TULUM, Mexico – Nestled amidst pristine rainforests, ancient architectural wonders, and immaculate beaches, the Mexican Riviera continues to captivate millions of visitors annually. In a significant stride towards further tourism development, Tulum, positioned 90 miles south of its illustrious counterpart Cancun, unveiled a major international airport last month, poised to welcome a surge of new tourists each year.
Coinciding with this venture is the initiation of the controversial national Tren Maya (Maya Train) rail line. This transformative project links five Mexican states, connecting the Cancun airport with Playa del Carmen, Tulum, and various Mayan archaeological sites. The federal government anticipates the full 1,525-kilometer line to be operational by March 1.
The pivotal question echoing through the industry is the impact of these tourism stimuli. The environmentally sensitive Mayan Riviera, in proximity to Tulum, has grappled with growing pains, and its infrastructure strains to accommodate the current 2 million annual visitors, many of them Americans. The inauguration of an airport designed for 5 million visitors annually, coupled with the new rail line, raises concerns about exacerbating mass tourism and potentially transforming Tulum into a variant of bustling Cancun or Playa del Carmen. This marks a significant departure for Tulum, long hailed as a hidden gem in the Yucatan.
Globally, cities such as Amsterdam, Paris, and Venice have grappled with the challenge of “overtourism,” a predicament that Tulum may now face. Nonetheless, in regions like Mexico, tourism remains a potent tool for poverty alleviation and economic growth.
Felipe Carrillo Puerto International Airport commenced operations on December 1, with Mexican carriers serving five cities. International flights are scheduled to begin arriving in late March, featuring Delta, American, Spirit, and United. United, in particular, plans 22 weekly flights from hubs in Chicago, Houston, and Newark, with seasonal flights from Los Angeles in May. JetBlue’s daily flights from New York are set to begin on June 13.
These airport and rail projects align with President Andrés Manuel López Obrador’s national infrastructure investment program, a cornerstone of his term ending in September. The first section of the contentious Maya Train initiated service on December 15, linking the Cancun airport and Campeche, a historic Gulf of Mexico port and a UNESCO World Heritage city.
Commencing near Palenque, Mexico, in late 2018, the rail project’s budget has ballooned from an initial $7.4 billion to $28 billion. While the exact fare for the Maya Train remains undetermined, Tren Maya asserts on its website that costs will favor residents, implying higher expenses for national and foreign tourists.
Designed to boost the economies of smaller communities in Mexico’s southeast, the Maya Train has faced criticism for its environmental impact.
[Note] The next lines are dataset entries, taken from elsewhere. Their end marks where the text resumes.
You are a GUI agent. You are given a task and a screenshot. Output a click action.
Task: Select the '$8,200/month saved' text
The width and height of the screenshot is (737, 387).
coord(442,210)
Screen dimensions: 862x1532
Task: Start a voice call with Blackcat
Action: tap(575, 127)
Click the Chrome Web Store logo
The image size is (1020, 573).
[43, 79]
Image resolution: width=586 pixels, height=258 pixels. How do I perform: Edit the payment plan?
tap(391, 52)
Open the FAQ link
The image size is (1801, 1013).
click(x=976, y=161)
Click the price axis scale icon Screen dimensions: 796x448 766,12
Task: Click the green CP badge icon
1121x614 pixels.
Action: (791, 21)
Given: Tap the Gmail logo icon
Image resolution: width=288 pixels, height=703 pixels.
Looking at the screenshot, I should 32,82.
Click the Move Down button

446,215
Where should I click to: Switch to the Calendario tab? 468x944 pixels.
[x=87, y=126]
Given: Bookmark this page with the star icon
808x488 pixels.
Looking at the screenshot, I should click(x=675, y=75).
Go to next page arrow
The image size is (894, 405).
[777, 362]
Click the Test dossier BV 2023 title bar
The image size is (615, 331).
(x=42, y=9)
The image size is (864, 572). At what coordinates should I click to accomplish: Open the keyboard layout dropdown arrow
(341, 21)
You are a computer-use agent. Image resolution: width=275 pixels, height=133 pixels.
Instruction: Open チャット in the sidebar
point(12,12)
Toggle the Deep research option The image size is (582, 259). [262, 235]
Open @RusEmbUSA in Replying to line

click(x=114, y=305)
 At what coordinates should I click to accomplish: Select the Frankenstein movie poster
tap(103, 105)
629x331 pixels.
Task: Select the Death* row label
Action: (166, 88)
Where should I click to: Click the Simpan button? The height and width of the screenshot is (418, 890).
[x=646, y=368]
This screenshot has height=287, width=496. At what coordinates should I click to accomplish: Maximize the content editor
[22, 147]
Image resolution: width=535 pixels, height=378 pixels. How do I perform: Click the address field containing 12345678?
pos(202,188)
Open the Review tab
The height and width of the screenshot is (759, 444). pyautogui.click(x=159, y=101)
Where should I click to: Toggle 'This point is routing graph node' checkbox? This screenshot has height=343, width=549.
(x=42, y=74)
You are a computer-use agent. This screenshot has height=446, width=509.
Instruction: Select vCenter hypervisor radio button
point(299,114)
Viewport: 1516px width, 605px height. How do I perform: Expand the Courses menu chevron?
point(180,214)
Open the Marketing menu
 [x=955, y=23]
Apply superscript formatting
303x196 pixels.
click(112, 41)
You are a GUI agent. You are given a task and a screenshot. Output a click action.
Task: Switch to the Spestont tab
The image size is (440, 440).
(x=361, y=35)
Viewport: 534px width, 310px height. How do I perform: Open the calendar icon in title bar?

Millions of trees in the Yucatan Peninsula rainforest have been destroyed, and approximately 3,000 households displaced. Despite being declared a “national security” project, the rail line faces legal challenges seeking environmental impact studies and halting its construction.
Similarly, the new Tulum airport is hailed as a catalyst for economic development, anticipated to generate 15,000 new jobs for the state of Quintana Roo. As Tulum stands at the crossroads of progress, the delicate balance between economic growth and environmental preservation remains a focal point, shaping the future of this once-hidden gem on the Yucatan Peninsula.